- **TASK DIRECTIONS**
Go through the entries below and pick out every line with "pixels".

+-------+

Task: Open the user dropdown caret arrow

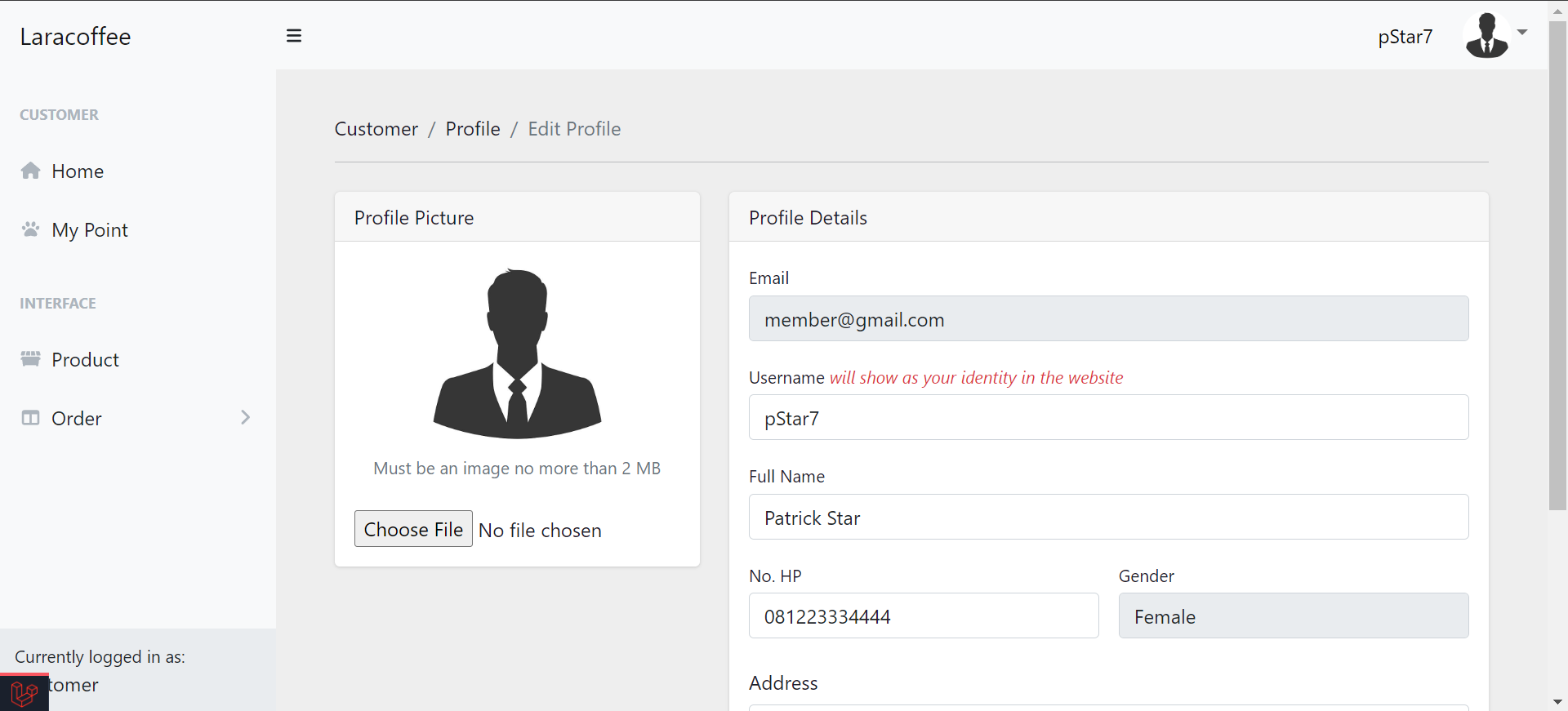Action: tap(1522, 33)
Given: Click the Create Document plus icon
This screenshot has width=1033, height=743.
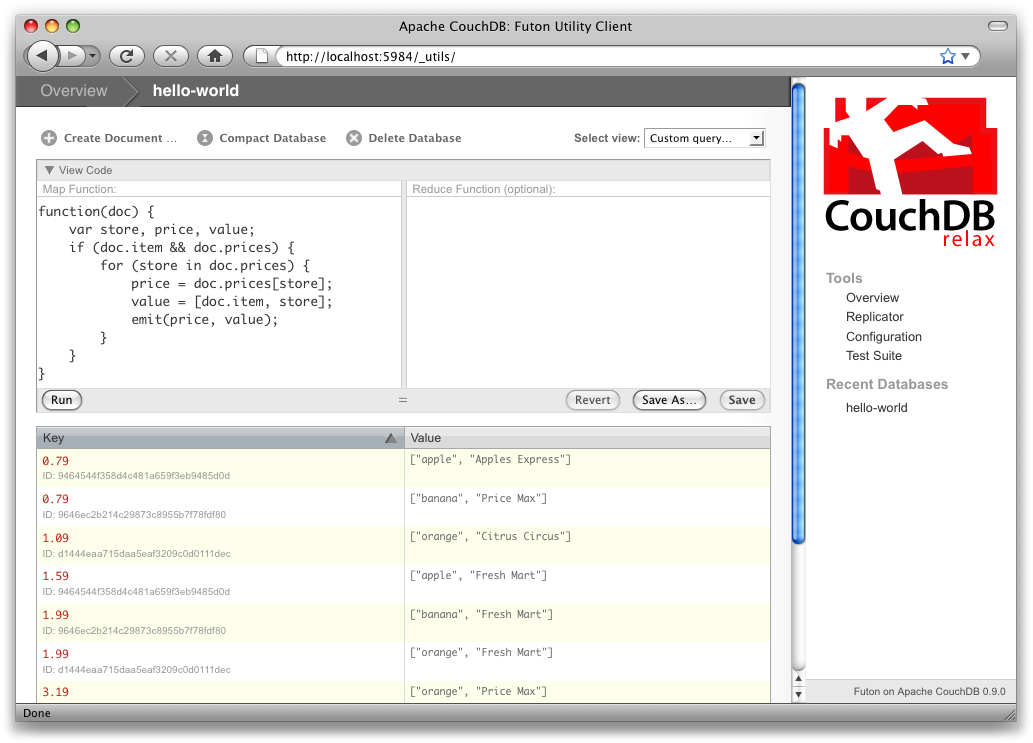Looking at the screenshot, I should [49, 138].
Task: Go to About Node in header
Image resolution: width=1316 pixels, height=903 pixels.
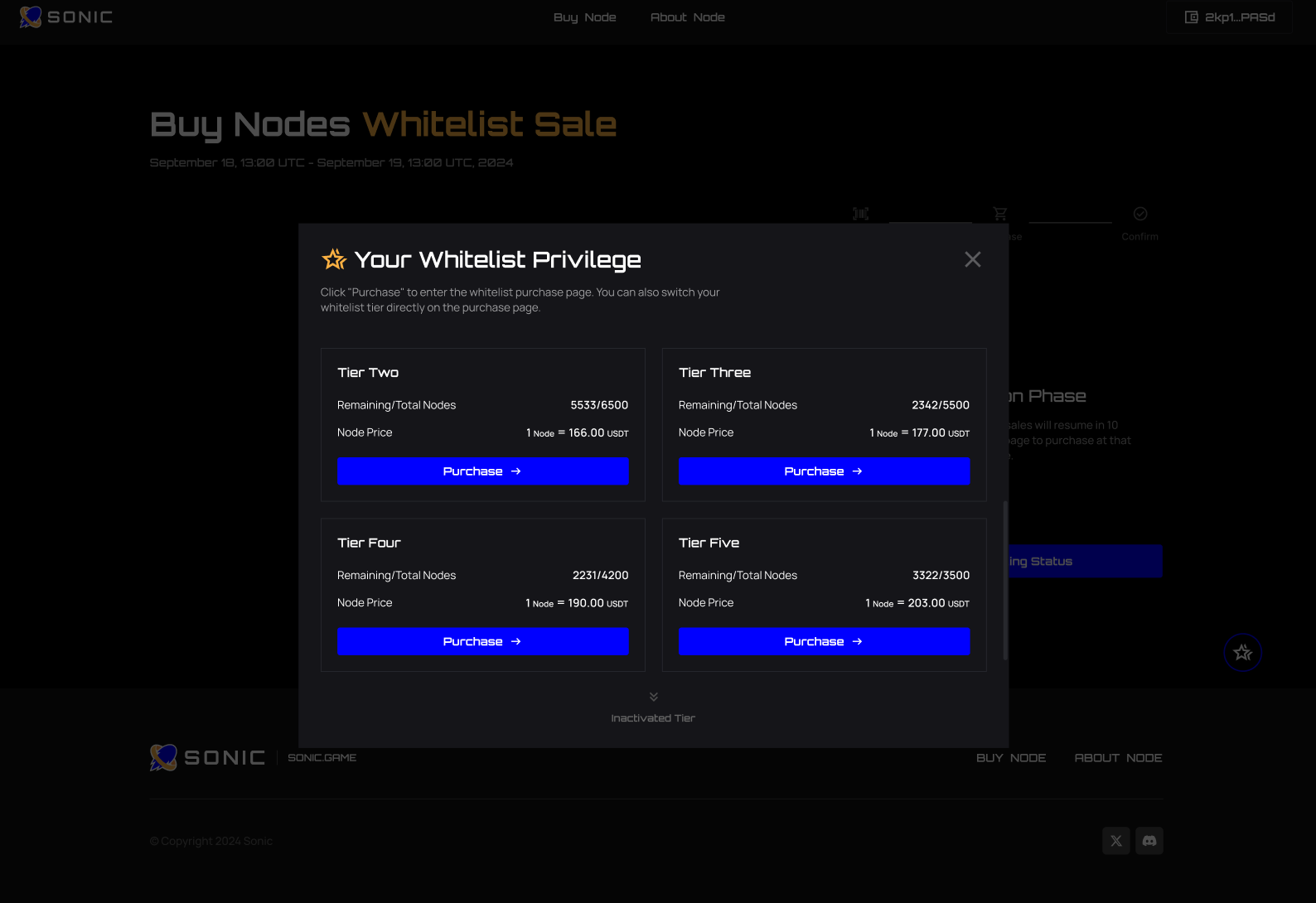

+-------+

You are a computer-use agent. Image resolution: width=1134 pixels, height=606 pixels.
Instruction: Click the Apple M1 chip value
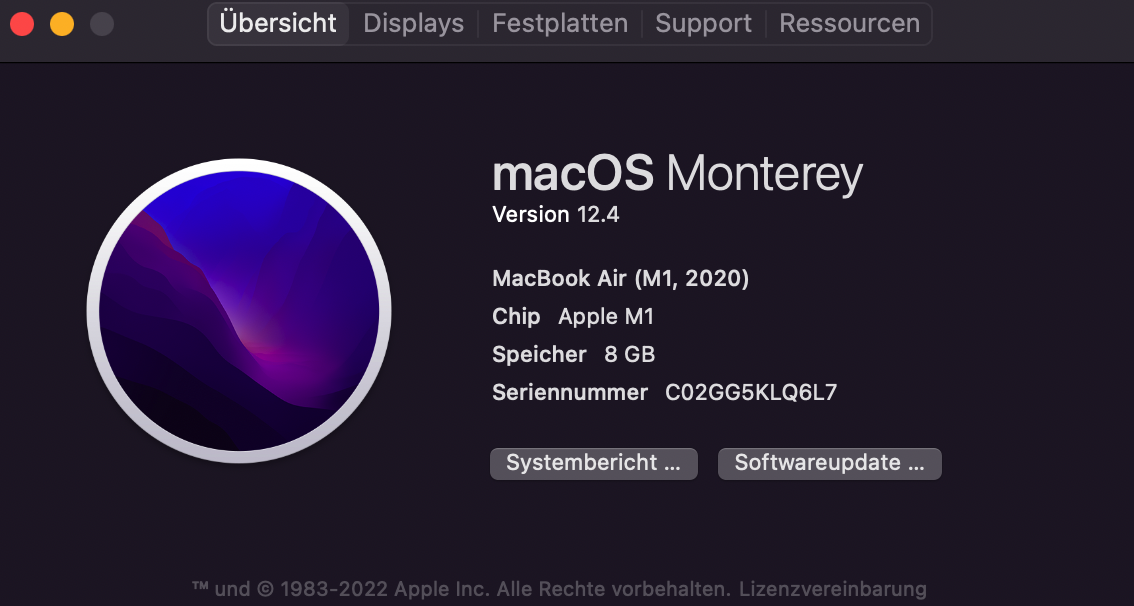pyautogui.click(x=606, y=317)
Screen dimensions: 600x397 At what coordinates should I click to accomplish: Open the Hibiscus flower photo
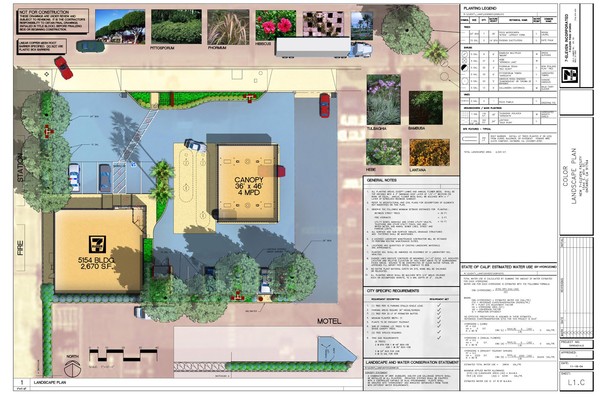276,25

+-------+

- **ANSWER BELOW**
Image resolution: width=1316 pixels, height=903 pixels.
You are a computer-use agent. Image resolution: width=1134 pixels, height=606 pixels.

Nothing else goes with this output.